> **Listed entries**:

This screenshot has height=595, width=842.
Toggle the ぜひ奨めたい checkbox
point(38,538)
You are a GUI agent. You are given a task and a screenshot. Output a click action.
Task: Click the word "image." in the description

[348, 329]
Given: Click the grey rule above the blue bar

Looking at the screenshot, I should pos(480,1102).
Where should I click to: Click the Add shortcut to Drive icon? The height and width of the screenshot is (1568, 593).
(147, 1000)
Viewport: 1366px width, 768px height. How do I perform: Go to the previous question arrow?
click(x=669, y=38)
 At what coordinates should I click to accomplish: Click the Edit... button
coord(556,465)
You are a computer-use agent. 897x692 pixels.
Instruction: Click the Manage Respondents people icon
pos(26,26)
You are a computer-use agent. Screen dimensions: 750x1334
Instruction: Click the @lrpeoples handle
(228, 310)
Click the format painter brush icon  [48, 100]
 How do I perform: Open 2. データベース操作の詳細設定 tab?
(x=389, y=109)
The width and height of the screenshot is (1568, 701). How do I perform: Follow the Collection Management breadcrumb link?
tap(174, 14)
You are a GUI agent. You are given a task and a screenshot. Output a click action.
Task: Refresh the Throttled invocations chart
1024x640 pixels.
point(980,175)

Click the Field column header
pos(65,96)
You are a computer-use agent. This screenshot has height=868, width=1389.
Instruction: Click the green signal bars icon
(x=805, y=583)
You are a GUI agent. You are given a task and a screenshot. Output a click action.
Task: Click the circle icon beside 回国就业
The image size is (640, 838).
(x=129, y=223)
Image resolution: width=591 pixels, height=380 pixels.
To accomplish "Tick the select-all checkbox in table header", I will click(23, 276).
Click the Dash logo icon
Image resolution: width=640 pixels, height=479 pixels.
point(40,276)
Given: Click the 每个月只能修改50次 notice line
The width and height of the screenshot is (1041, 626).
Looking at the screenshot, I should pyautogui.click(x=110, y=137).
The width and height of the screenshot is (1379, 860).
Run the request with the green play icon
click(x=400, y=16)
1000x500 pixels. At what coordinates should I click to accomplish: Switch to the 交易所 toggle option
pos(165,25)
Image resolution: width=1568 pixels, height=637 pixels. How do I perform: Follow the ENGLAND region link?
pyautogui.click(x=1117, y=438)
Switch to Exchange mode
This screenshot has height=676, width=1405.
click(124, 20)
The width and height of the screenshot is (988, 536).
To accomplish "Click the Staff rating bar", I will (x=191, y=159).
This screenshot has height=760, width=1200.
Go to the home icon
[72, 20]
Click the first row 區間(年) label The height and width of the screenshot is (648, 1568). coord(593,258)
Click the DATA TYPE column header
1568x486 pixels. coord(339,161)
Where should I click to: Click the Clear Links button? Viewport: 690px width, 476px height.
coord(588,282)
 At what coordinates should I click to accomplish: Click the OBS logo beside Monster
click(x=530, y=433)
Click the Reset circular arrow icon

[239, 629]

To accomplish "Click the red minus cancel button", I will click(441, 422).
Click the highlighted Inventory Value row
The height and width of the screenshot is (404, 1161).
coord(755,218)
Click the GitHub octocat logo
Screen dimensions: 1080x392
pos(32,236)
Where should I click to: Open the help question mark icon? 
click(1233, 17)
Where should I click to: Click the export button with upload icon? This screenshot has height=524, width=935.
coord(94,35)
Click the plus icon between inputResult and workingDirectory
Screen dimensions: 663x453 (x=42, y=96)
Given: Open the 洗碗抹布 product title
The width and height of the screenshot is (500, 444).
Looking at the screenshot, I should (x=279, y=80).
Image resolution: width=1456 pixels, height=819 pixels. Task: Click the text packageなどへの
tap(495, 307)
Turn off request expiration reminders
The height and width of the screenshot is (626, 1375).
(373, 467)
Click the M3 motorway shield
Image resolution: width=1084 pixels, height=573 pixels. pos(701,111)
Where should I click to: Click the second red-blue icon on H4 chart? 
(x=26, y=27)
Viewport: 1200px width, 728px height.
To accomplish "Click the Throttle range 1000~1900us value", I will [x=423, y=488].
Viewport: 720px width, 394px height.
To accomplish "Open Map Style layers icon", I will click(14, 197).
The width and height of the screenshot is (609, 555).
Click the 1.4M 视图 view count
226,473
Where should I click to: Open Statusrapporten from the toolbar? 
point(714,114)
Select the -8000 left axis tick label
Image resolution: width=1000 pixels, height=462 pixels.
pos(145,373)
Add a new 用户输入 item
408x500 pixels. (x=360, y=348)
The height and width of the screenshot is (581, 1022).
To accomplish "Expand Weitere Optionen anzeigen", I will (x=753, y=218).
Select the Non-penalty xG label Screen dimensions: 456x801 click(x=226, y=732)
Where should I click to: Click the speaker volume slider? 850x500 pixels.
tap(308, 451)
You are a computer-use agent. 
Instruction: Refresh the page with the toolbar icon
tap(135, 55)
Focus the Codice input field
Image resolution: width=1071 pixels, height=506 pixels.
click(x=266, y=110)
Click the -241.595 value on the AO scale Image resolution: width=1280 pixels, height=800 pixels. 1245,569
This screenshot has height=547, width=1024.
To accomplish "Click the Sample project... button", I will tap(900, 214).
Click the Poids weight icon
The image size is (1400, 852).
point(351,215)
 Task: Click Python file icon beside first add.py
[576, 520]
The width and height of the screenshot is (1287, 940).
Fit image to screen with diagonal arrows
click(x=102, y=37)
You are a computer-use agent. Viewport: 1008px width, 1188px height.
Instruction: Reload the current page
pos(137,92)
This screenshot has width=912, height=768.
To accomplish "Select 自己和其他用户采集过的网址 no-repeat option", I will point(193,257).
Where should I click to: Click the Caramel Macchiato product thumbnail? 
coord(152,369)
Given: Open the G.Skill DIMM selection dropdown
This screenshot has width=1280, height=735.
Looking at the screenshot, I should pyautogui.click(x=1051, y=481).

> **Task details**:
Can you recast all of these lines above as a Markdown table with the columns Row and Line, numbering each row and leaving out the blank lines?

> **Response below**:
| Row | Line |
|---|---|
| 1 | This screenshot has height=595, width=842. |
| 2 | Toggle the ぜひ奨めたい checkbox |
| 3 | point(38,538) |
| 4 | You are a GUI agent. You are given a task and a screenshot. Output a click action. |
| 5 | Task: Click the word "image." in the description |
| 6 | [348, 329] |
| 7 | Given: Click the grey rule above the blue bar |
| 8 | Looking at the screenshot, I should pos(480,1102). |
| 9 | Where should I click to: Click the Add shortcut to Drive icon? The height and width of the screenshot is (1568, 593). |
| 10 | (147, 1000) |
| 11 | Viewport: 1366px width, 768px height. How do I perform: Go to the previous question arrow? |
| 12 | click(x=669, y=38) |
| 13 |  At what coordinates should I click to accomplish: Click the Edit... button |
| 14 | coord(556,465) |
| 15 | You are a computer-use agent. 897x692 pixels. |
| 16 | Instruction: Click the Manage Respondents people icon |
| 17 | pos(26,26) |
| 18 | You are a computer-use agent. Screen dimensions: 750x1334 |
| 19 | Instruction: Click the @lrpeoples handle |
| 20 | (228, 310) |
| 21 | Click the format painter brush icon  [48, 100] |
| 22 |  How do I perform: Open 2. データベース操作の詳細設定 tab? |
| 23 | (x=389, y=109) |
| 24 | The width and height of the screenshot is (1568, 701). How do I perform: Follow the Collection Management breadcrumb link? |
| 25 | tap(174, 14) |
| 26 | You are a GUI agent. You are given a task and a screenshot. Output a click action. |
| 27 | Task: Refresh the Throttled invocations chart |
| 28 | 1024x640 pixels. |
| 29 | point(980,175) |
| 30 | Click the Field column header |
| 31 | pos(65,96) |
| 32 | You are a computer-use agent. This screenshot has height=868, width=1389. |
| 33 | Instruction: Click the green signal bars icon |
| 34 | (x=805, y=583) |
| 35 | You are a GUI agent. You are given a task and a screenshot. Output a click action. |
| 36 | Task: Click the circle icon beside 回国就业 |
| 37 | The image size is (640, 838). |
| 38 | (x=129, y=223) |
| 39 | Image resolution: width=591 pixels, height=380 pixels. |
| 40 | To accomplish "Tick the select-all checkbox in table header", I will click(23, 276). |
| 41 | Click the Dash logo icon |
| 42 | Image resolution: width=640 pixels, height=479 pixels. |
| 43 | point(40,276) |
| 44 | Given: Click the 每个月只能修改50次 notice line |
| 45 | The width and height of the screenshot is (1041, 626). |
| 46 | Looking at the screenshot, I should pyautogui.click(x=110, y=137). |
| 47 | The width and height of the screenshot is (1379, 860). |
| 48 | Run the request with the green play icon |
| 49 | click(x=400, y=16) |
| 50 | 1000x500 pixels. At what coordinates should I click to accomplish: Switch to the 交易所 toggle option |
| 51 | pos(165,25) |
| 52 | Image resolution: width=1568 pixels, height=637 pixels. How do I perform: Follow the ENGLAND region link? |
| 53 | pyautogui.click(x=1117, y=438) |
| 54 | Switch to Exchange mode |
| 55 | This screenshot has height=676, width=1405. |
| 56 | click(124, 20) |
| 57 | The width and height of the screenshot is (988, 536). |
| 58 | To accomplish "Click the Staff rating bar", I will (x=191, y=159). |
| 59 | This screenshot has height=760, width=1200. |
| 60 | Go to the home icon |
| 61 | [72, 20] |
| 62 | Click the first row 區間(年) label The height and width of the screenshot is (648, 1568). coord(593,258) |
| 63 | Click the DATA TYPE column header |
| 64 | 1568x486 pixels. coord(339,161) |
| 65 | Where should I click to: Click the Clear Links button? Viewport: 690px width, 476px height. |
| 66 | coord(588,282) |
| 67 |  At what coordinates should I click to accomplish: Click the OBS logo beside Monster |
| 68 | click(x=530, y=433) |
| 69 | Click the Reset circular arrow icon |
| 70 | [239, 629] |
| 71 | To accomplish "Click the red minus cancel button", I will click(441, 422). |
| 72 | Click the highlighted Inventory Value row |
| 73 | The height and width of the screenshot is (404, 1161). |
| 74 | coord(755,218) |
| 75 | Click the GitHub octocat logo |
| 76 | Screen dimensions: 1080x392 |
| 77 | pos(32,236) |
| 78 | Where should I click to: Open the help question mark icon?  |
| 79 | click(1233, 17) |
| 80 | Where should I click to: Click the export button with upload icon? This screenshot has height=524, width=935. |
| 81 | coord(94,35) |
| 82 | Click the plus icon between inputResult and workingDirectory |
| 83 | Screen dimensions: 663x453 (x=42, y=96) |
| 84 | Given: Open the 洗碗抹布 product title |
| 85 | The width and height of the screenshot is (500, 444). |
| 86 | Looking at the screenshot, I should (x=279, y=80). |
| 87 | Image resolution: width=1456 pixels, height=819 pixels. Task: Click the text packageなどへの |
| 88 | tap(495, 307) |
| 89 | Turn off request expiration reminders |
| 90 | The height and width of the screenshot is (626, 1375). |
| 91 | (373, 467) |
| 92 | Click the M3 motorway shield |
| 93 | Image resolution: width=1084 pixels, height=573 pixels. pos(701,111) |
| 94 | Where should I click to: Click the second red-blue icon on H4 chart?  |
| 95 | (x=26, y=27) |
| 96 | Viewport: 1200px width, 728px height. |
| 97 | To accomplish "Click the Throttle range 1000~1900us value", I will [x=423, y=488]. |
| 98 | Viewport: 720px width, 394px height. |
| 99 | To accomplish "Open Map Style layers icon", I will click(14, 197). |
| 100 | The width and height of the screenshot is (609, 555). |
| 101 | Click the 1.4M 视图 view count |
| 102 | 226,473 |
| 103 | Where should I click to: Open Statusrapporten from the toolbar?  |
| 104 | point(714,114) |
| 105 | Select the -8000 left axis tick label |
| 106 | Image resolution: width=1000 pixels, height=462 pixels. |
| 107 | pos(145,373) |
| 108 | Add a new 用户输入 item |
| 109 | 408x500 pixels. (x=360, y=348) |
| 110 | The height and width of the screenshot is (581, 1022). |
| 111 | To accomplish "Expand Weitere Optionen anzeigen", I will (x=753, y=218). |
| 112 | Select the Non-penalty xG label Screen dimensions: 456x801 click(x=226, y=732) |
| 113 | Where should I click to: Click the speaker volume slider? 850x500 pixels. |
| 114 | tap(308, 451) |
| 115 | You are a computer-use agent.  |
| 116 | Instruction: Refresh the page with the toolbar icon |
| 117 | tap(135, 55) |
| 118 | Focus the Codice input field |
| 119 | Image resolution: width=1071 pixels, height=506 pixels. |
| 120 | click(x=266, y=110) |
| 121 | Click the -241.595 value on the AO scale Image resolution: width=1280 pixels, height=800 pixels. 1245,569 |
| 122 | This screenshot has height=547, width=1024. |
| 123 | To accomplish "Click the Sample project... button", I will tap(900, 214). |
| 124 | Click the Poids weight icon |
| 125 | The image size is (1400, 852). |
| 126 | point(351,215) |
| 127 |  Task: Click Python file icon beside first add.py |
| 128 | [576, 520] |
| 129 | The width and height of the screenshot is (1287, 940). |
| 130 | Fit image to screen with diagonal arrows |
| 131 | click(x=102, y=37) |
| 132 | You are a computer-use agent. Viewport: 1008px width, 1188px height. |
| 133 | Instruction: Reload the current page |
| 134 | pos(137,92) |
| 135 | This screenshot has width=912, height=768. |
| 136 | To accomplish "Select 自己和其他用户采集过的网址 no-repeat option", I will point(193,257). |
| 137 | Where should I click to: Click the Caramel Macchiato product thumbnail?  |
| 138 | coord(152,369) |
| 139 | Given: Open the G.Skill DIMM selection dropdown |
| 140 | This screenshot has width=1280, height=735. |
| 141 | Looking at the screenshot, I should pyautogui.click(x=1051, y=481). |